Interestingly, the large F3 appears to be a batch number for the print job, so it's just coincidental that it's the same as the first byte in the ROM. The first byte starts on line 732 and printed in octal not hex, so "000363" (the first byte of the output seems to be some kind of markup for addresses in multi-byte opcodes (immediate loads seem to have 000 for these).
https://images.gatesnotes.com/12514eb8-7b51-008e-41a9-512542...
Actually this happened twice: once, someone else's code but I had the listing. Another, my own code but no listing.
I recruited a team to transcribe a particularly important document, and I had us type each page to catch typos.
I reckon there are ~40,000 lines in the printout. So: ~10 years.
I wonder if MS has this code somewhere in a digital vault.
We have a decompile of the BASIC, and the binary.
I picture he and Paul discussing the code he had just written when Bill walks in and asks "Are you done yet?"
I have been researching/playing around with Macro-10 using the simh PDP-10 emulator just for fun recently. I have always been curious about the inner workings of the 8080 emulator Paul Allen developed for running this code on a "fake" Altair. Maybe this source code could provide some insight into how Micro-Soft went about getting to a fully working BASIC for the Altair step by step from the very beginning.
" Harvard officials were not pleased that Gates and Allen (who was not a student) had used the PDP-10 to develop a commercial product, but determined that the computer itself, which technically belonged to the military, was not covered by any Harvard policy; the PDP-10 was controlled by Professor Thomas Cheatham, who felt that students could use the machine for personal use.

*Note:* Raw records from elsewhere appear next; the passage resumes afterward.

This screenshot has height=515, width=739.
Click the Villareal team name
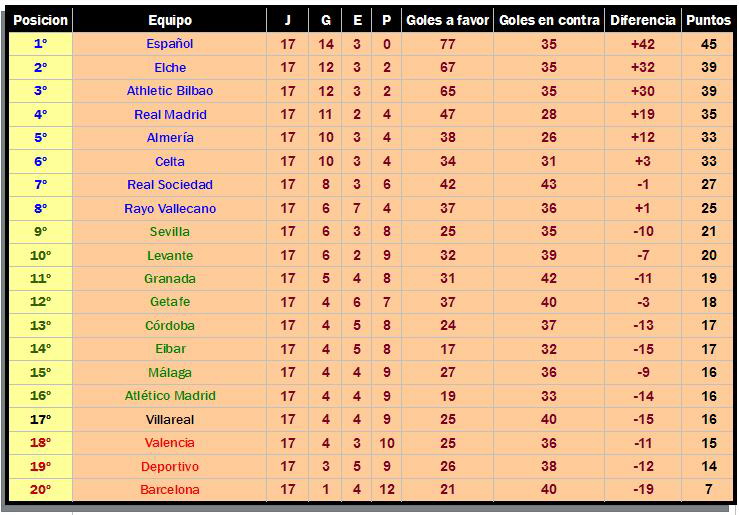(170, 419)
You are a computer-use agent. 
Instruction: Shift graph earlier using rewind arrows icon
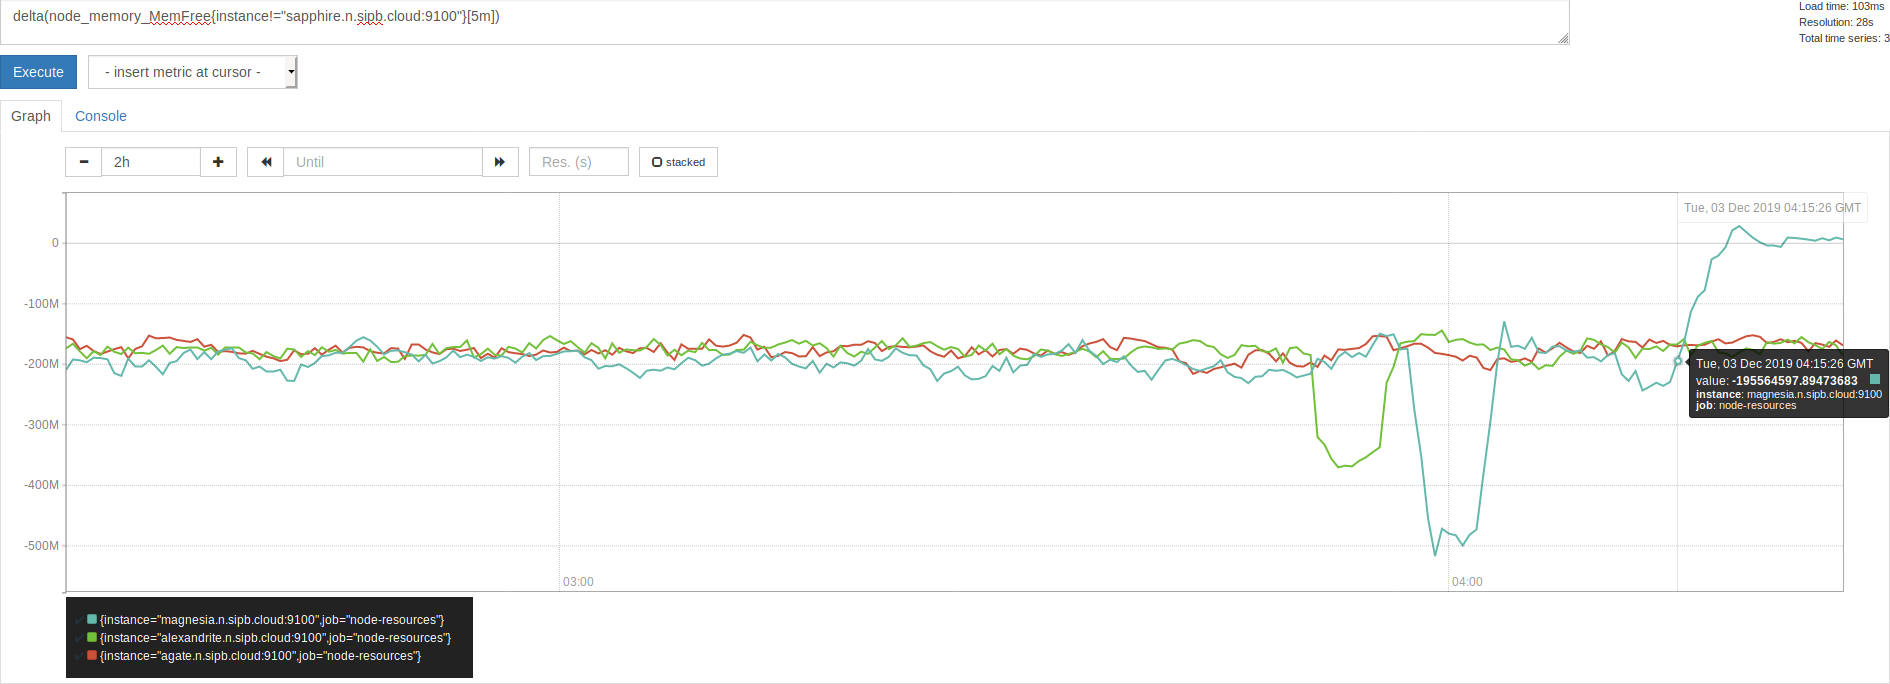[x=264, y=161]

Harvard placed restrictions on the computer's use, and Gates and Allen had to use a commercial time share computer in Boston to finalize the software."
https://en.wikipedia.org/wiki/An_Open_Letter_to_Hobbyists
Heck, even CP/M 2.2 it's free software today.

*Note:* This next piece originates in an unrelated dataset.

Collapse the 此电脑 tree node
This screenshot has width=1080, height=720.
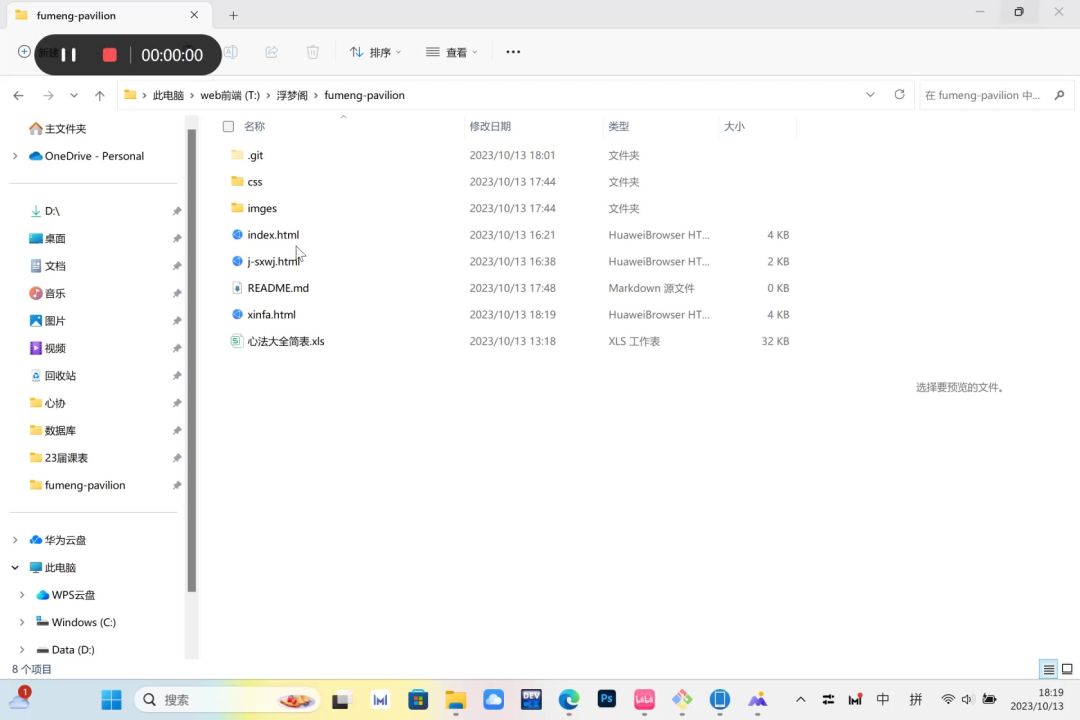click(x=15, y=567)
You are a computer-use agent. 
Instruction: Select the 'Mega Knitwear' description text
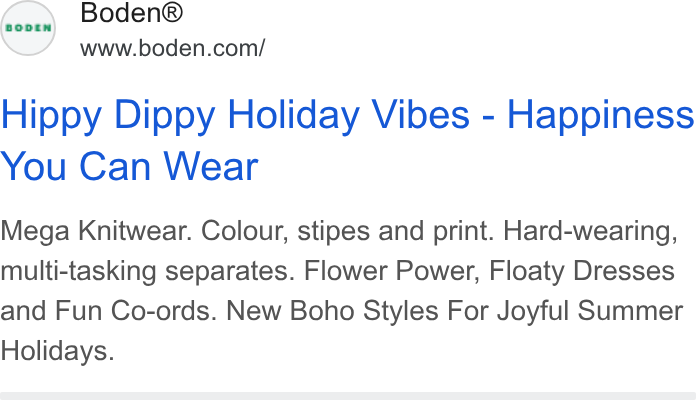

"Tiny BASIC was designed by Dennis Allison and the People's Computer Company (PCC) in response to the open letter published by Bill Gates complaining about users pirating Altair BASIC, which sold for $150. Tiny BASIC was intended to be a completely free version of BASIC that would run on the same early microcomputers."
Good luck on the exercise, though! Don't worry, Bill and his legal team will be watching you closely. They'll be cheering you on (but not for the reasons you think they will be.)
Gates is truly the Thomas Midgley Jr. of software.
Gates has many faults, but his current life consists of mostly positive stuff (such as fighting climate change, global hunger, diseases, lack of clean water) that I and others support.
I will absolutely never support his past actions, but currently? I can name a whole bunch of billionaires that are doing worse. Like nearly all of them.